▼

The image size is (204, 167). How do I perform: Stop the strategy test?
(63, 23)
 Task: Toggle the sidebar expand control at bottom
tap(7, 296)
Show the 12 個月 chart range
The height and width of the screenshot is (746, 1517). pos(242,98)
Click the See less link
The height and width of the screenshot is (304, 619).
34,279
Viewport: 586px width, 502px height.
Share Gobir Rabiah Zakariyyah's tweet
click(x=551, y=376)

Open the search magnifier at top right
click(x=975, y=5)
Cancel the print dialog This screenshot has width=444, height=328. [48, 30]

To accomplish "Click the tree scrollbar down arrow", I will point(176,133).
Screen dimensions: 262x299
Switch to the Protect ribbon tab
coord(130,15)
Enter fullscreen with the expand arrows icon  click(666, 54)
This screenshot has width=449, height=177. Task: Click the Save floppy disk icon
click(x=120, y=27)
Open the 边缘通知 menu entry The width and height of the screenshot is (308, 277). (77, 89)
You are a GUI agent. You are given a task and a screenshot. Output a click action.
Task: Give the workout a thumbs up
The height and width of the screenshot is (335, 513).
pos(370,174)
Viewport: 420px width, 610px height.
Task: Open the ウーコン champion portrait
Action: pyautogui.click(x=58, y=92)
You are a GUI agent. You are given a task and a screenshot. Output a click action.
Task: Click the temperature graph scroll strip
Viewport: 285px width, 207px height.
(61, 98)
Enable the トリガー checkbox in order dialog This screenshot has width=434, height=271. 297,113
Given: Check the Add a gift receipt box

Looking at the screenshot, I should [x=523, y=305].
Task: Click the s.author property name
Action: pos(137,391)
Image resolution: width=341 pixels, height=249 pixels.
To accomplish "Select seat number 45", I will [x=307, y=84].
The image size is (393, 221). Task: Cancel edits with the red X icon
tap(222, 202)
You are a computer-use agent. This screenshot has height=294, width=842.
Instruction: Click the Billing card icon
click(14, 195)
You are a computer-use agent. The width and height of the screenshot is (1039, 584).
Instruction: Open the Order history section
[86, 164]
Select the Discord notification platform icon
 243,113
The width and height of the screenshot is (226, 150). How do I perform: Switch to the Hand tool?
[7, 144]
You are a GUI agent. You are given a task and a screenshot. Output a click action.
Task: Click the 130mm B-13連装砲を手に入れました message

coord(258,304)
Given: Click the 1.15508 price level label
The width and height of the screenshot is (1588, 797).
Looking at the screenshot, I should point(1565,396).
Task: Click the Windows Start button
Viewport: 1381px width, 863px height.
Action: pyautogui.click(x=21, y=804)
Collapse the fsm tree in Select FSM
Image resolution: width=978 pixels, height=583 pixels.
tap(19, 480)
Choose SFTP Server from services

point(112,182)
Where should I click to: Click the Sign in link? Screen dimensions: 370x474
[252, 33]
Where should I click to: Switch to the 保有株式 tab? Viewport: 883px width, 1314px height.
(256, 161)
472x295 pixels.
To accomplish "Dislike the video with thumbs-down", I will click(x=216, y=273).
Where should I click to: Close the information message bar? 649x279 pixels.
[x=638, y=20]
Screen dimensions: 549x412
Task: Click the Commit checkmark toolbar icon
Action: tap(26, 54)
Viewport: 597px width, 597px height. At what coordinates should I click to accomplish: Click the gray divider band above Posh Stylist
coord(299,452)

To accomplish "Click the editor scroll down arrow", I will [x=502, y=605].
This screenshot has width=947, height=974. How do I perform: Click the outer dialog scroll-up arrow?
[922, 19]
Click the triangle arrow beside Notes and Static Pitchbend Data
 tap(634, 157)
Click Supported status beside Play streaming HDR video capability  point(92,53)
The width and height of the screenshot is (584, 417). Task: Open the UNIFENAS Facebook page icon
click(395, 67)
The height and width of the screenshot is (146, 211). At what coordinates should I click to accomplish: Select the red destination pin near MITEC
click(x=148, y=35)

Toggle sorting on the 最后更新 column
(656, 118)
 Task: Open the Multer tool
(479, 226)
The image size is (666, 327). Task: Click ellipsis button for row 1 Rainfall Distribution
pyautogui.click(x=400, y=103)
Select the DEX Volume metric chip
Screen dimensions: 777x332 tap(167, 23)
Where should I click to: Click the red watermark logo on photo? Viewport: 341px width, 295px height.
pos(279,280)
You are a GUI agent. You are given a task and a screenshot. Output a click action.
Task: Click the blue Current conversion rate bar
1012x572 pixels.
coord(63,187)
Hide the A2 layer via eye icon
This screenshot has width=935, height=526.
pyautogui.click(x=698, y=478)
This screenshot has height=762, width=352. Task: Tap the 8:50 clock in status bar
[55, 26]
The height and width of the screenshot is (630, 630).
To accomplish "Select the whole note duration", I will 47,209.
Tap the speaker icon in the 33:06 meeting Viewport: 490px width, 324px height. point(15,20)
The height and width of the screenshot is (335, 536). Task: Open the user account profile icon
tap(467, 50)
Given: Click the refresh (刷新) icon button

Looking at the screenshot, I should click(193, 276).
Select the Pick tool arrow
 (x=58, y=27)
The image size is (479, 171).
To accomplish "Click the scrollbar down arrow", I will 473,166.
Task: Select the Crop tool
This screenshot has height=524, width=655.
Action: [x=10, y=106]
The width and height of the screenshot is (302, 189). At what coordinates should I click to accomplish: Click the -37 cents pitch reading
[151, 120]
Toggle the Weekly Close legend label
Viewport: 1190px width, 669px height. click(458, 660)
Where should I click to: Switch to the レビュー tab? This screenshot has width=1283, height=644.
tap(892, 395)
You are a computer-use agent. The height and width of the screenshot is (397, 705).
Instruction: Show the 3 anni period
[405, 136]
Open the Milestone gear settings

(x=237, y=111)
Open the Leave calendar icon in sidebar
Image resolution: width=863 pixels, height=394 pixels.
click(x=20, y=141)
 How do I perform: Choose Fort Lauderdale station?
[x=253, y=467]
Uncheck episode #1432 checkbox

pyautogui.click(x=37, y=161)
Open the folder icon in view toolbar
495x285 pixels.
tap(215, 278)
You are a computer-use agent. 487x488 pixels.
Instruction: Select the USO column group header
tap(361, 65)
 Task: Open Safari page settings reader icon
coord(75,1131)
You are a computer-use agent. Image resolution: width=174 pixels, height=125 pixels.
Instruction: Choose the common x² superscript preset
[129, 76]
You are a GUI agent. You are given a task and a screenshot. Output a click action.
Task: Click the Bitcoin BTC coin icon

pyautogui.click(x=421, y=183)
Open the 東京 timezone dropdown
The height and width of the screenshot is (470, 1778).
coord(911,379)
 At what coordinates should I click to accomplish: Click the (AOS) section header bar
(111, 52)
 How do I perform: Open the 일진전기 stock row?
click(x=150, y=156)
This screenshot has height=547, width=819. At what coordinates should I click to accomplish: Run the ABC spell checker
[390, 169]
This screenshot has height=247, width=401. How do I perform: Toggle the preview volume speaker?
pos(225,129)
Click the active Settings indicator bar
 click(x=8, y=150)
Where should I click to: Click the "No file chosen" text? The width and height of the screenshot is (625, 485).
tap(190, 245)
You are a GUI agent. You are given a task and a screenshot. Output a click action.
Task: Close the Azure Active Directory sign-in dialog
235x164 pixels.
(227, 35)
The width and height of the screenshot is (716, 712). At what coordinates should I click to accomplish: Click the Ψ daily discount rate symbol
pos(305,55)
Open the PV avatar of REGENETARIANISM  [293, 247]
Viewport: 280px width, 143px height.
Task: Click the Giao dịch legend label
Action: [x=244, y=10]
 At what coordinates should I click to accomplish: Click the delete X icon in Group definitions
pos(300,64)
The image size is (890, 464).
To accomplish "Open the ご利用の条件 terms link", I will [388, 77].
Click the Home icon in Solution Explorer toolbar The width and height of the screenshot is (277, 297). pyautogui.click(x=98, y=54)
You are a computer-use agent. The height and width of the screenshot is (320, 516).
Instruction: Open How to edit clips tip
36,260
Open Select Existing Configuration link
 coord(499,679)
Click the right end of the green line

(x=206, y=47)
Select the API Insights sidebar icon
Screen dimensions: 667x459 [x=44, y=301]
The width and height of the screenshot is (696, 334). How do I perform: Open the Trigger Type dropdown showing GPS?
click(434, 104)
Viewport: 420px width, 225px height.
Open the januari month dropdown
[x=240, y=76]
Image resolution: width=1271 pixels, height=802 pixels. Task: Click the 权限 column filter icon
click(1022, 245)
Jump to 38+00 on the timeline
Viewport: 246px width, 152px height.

▲

**WORK ITEM**
Copy every single line of the material above that holds "scrollbar".

**EXERCISE OUTPUT**
To accomplish "Click the tree scrollbar down arrow", I will point(176,133).
To accomplish "Click the scrollbar down arrow", I will 473,166.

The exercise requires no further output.